= Adrienne Dixon =

Translator of Dutch and Flemish literature into English

Adrienne Dixon (29 June 1932 - 16 September 1990) was a translator of Dutch and Flemish literature into English. She translated the work of Cees Nooteboom and other authors, including Harry Mulisch. She received the Martinus Nijhoff Prize in 1974 for her translations of Mulisch and Louis Paul Boon.

"Dixon is one of the most prolific translators of Dutch fiction... One reviewer even suggested that she should be honoured for what she has done 'to reclaim contemporary Dutch fiction for anglophone readers'."

==Personal life==
She was born Adrienne Meijering in the village of Beilen in Drenthe in the Netherlands in 1932. She moved to England in 1957, where she married Robin Dixon (they had three children). She taught at a secondary school.

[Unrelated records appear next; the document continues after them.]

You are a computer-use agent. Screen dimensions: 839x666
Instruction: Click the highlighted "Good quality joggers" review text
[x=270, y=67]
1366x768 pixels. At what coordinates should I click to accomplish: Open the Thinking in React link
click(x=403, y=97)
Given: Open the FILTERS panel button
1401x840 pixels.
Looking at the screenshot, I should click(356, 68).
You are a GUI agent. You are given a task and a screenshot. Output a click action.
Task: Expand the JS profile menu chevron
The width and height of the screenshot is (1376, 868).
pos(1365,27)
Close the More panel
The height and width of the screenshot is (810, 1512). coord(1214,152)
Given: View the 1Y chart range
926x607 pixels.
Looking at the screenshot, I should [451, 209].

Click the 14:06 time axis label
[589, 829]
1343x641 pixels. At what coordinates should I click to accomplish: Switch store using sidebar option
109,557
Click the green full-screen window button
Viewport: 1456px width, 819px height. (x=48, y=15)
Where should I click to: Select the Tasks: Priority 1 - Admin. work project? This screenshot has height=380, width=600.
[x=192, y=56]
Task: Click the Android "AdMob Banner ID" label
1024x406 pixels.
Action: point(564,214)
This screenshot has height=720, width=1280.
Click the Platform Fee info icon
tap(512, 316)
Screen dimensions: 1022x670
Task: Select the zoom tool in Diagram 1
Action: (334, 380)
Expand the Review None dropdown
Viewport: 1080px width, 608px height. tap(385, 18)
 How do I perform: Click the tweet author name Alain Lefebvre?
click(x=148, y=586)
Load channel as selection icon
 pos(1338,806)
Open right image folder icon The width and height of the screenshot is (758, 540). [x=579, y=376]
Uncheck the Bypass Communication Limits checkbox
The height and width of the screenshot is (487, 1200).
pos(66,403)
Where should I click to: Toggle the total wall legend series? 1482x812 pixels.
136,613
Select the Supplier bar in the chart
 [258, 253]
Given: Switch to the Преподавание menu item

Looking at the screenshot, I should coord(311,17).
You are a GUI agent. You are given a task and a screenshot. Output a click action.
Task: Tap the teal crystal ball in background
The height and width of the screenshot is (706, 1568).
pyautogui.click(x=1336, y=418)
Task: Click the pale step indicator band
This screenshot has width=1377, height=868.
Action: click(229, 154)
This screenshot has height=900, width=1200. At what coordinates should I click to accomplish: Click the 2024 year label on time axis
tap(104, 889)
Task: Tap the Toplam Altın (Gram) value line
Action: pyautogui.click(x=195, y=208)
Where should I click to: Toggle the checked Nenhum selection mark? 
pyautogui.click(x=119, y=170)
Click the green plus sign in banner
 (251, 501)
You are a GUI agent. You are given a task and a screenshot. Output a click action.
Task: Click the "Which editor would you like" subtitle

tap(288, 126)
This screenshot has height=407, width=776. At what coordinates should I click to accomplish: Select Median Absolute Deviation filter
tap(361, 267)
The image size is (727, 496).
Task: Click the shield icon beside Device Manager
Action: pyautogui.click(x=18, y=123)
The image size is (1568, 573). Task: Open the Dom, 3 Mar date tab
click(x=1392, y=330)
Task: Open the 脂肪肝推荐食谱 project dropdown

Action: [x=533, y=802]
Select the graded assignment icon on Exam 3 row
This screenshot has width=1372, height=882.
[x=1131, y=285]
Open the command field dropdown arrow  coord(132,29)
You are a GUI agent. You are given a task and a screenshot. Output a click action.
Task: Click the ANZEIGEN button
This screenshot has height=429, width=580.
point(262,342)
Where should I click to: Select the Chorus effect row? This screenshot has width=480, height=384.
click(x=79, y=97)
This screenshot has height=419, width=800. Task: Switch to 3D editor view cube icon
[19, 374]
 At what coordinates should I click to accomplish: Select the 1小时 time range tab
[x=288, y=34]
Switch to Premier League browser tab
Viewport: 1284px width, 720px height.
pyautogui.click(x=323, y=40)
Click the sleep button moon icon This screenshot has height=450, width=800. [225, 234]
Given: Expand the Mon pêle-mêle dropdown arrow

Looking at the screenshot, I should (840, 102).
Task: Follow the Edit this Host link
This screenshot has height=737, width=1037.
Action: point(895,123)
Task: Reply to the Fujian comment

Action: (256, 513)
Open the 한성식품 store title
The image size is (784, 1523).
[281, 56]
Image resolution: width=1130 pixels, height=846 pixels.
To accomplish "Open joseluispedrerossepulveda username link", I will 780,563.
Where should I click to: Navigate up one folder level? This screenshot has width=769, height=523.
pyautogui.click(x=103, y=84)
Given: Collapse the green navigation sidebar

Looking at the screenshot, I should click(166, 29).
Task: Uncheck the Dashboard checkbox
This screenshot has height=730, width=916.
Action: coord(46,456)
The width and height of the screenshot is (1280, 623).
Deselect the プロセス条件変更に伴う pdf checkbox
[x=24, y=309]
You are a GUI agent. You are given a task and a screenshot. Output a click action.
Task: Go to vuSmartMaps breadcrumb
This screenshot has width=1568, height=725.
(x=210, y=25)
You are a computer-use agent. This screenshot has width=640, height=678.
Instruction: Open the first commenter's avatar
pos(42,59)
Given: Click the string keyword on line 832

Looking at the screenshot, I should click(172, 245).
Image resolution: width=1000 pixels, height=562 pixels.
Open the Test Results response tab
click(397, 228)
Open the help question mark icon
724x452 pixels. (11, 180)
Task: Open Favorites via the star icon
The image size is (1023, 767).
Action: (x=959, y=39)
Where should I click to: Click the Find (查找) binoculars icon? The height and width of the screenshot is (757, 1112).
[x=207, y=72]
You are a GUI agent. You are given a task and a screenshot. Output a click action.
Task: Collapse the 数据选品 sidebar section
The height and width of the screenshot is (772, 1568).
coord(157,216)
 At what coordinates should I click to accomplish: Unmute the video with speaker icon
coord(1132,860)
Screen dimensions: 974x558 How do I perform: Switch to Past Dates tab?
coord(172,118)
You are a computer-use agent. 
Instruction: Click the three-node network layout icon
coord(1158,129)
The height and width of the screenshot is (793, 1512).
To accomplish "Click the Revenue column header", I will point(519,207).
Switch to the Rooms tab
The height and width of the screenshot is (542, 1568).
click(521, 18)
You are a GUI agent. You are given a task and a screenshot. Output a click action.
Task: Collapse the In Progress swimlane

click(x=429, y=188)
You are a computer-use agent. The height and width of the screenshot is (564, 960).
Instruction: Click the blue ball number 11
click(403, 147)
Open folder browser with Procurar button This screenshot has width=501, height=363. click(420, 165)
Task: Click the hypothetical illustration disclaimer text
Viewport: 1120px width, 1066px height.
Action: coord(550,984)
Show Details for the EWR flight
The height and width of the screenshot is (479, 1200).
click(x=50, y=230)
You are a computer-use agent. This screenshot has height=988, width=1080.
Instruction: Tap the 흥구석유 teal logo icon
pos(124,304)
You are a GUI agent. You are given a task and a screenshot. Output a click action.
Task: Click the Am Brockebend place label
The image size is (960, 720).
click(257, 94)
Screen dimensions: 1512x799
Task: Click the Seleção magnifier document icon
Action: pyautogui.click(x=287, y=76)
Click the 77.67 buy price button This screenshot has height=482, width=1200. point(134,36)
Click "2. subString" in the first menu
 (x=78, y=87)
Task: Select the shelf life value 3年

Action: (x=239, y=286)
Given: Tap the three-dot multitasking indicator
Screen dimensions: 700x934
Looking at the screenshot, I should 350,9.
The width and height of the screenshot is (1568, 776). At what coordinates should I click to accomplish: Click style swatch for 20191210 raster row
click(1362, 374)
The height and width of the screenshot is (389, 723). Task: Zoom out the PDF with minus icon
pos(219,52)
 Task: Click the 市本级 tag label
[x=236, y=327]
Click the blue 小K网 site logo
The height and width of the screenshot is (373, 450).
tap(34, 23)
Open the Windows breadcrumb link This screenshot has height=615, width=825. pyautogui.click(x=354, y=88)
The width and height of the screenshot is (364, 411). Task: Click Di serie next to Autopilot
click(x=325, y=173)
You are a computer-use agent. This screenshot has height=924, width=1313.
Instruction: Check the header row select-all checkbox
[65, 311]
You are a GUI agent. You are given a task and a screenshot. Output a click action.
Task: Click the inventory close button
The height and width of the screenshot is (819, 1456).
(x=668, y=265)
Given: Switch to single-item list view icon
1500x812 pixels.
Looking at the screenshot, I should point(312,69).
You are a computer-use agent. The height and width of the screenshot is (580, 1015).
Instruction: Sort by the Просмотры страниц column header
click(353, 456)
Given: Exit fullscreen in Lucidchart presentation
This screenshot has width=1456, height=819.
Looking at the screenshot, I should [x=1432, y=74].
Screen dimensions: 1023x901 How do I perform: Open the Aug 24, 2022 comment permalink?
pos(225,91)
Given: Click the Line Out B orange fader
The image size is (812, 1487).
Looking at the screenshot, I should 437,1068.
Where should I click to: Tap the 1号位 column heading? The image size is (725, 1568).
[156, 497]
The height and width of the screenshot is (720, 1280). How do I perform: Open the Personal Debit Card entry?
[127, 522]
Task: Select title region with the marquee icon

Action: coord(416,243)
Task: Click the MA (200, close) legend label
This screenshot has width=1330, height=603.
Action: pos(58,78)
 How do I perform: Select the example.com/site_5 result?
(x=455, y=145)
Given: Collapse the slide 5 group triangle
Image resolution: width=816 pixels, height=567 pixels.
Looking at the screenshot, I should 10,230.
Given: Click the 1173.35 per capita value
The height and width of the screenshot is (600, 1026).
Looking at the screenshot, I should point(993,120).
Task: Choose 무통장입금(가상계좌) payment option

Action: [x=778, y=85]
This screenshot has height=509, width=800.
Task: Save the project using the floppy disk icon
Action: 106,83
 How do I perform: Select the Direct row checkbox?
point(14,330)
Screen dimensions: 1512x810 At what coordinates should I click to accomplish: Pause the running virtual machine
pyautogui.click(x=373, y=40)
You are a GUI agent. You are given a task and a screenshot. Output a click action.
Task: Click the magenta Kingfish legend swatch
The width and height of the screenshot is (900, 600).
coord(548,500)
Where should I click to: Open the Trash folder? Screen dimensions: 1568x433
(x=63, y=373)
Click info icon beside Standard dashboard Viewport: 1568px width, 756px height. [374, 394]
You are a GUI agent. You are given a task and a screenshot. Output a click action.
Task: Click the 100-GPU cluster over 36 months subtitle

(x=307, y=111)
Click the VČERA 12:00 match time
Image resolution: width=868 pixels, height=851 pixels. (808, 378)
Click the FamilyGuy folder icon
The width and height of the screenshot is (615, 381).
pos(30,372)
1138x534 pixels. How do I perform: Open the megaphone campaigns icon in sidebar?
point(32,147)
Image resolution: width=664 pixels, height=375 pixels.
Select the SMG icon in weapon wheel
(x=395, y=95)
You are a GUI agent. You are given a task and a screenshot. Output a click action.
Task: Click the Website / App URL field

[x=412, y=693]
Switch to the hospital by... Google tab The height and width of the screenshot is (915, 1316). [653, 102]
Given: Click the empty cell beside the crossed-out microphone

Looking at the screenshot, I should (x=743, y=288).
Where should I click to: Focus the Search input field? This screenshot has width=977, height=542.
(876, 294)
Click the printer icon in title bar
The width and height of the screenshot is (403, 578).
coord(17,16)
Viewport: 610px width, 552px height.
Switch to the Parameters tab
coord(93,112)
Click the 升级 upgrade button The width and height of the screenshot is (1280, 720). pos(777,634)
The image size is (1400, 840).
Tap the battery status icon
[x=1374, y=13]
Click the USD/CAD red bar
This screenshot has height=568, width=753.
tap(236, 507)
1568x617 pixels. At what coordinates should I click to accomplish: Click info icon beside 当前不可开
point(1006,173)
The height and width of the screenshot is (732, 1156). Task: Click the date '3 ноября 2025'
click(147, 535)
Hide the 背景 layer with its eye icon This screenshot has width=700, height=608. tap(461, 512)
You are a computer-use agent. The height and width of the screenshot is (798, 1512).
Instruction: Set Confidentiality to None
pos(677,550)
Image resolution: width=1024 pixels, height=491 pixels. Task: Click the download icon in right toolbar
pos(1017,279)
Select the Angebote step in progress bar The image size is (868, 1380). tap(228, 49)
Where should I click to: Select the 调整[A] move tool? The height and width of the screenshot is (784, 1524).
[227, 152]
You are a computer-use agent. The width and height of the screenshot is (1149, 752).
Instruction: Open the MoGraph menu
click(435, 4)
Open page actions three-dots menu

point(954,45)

She died in Essex in 1990.

==Translations==
- Opgravingen in bijbelse grond by Cyrus H. Gordon, 1960. Translated to Dutch from the English Adventures in the Near East.
- The Stone Bridal Bed by Harry Mulisch, 1962. Translated from the Dutch Het Stenen bruidsbed.
- The Ring by Karah Feder-Tal, 1965. Translated from the Dutch Waar bleef de ring.
- These were Europeans by Ton Oosterhuis, 1970. Translated from the Dutch Met en zonder harnas.
- Reflections: a novel by Mark Insingel, 1971. Translated from the Dutch Spiegelingen.
- Chapel road by Louis Paul Boon, 1972. Translated from the Dutch Kapellekensbaan.
- A matter of life and death by Anna Blaman, 1974. Translated from the Dutch Op leven en dood.
- The man who meant well by Gerard Walschap, 1975. Translated from the Dutch Een mens van goede wil.
- A course of time by Mark Insingel, 1977. Translated from the Dutch Een Tijdsverloop.
- Rituals : a novel by Cees Nooteboom, 1983. Translated from the Dutch Rituelen.
- My territory by Mark Insingel, 1987. Translated from the Dutch Mijn Territorium.
- In the Dutch mountains by Cees Nooteboom, 1987. Translated from the Dutch In Nederland.
- Last call by Harry Mulisch, 1987. Translated from the Dutch Hoogste tijd.
- Out of mind by J. Bernlef, 1988. Translated from the Dutch Hersenschimmen.
- Philip and the others by Cees Nooteboom, 1988. Translated from the Dutch Philip en de anderen.
- A song of truth and semblance by Cees Nooteboom, 1990. Translated from the Dutch Een Lied van Schijn en wezen.
- The knight has died : a novel by Cees Nooteboom, 1990. Translated from the Dutch De ridder is gestorven.
- Sunken red by Jeroen Brouwers, 1990. Translated from the Dutch Bezonken rood.
- Public secret by J. Bernlef, 1992. Translated from the Dutch Publiek geheim.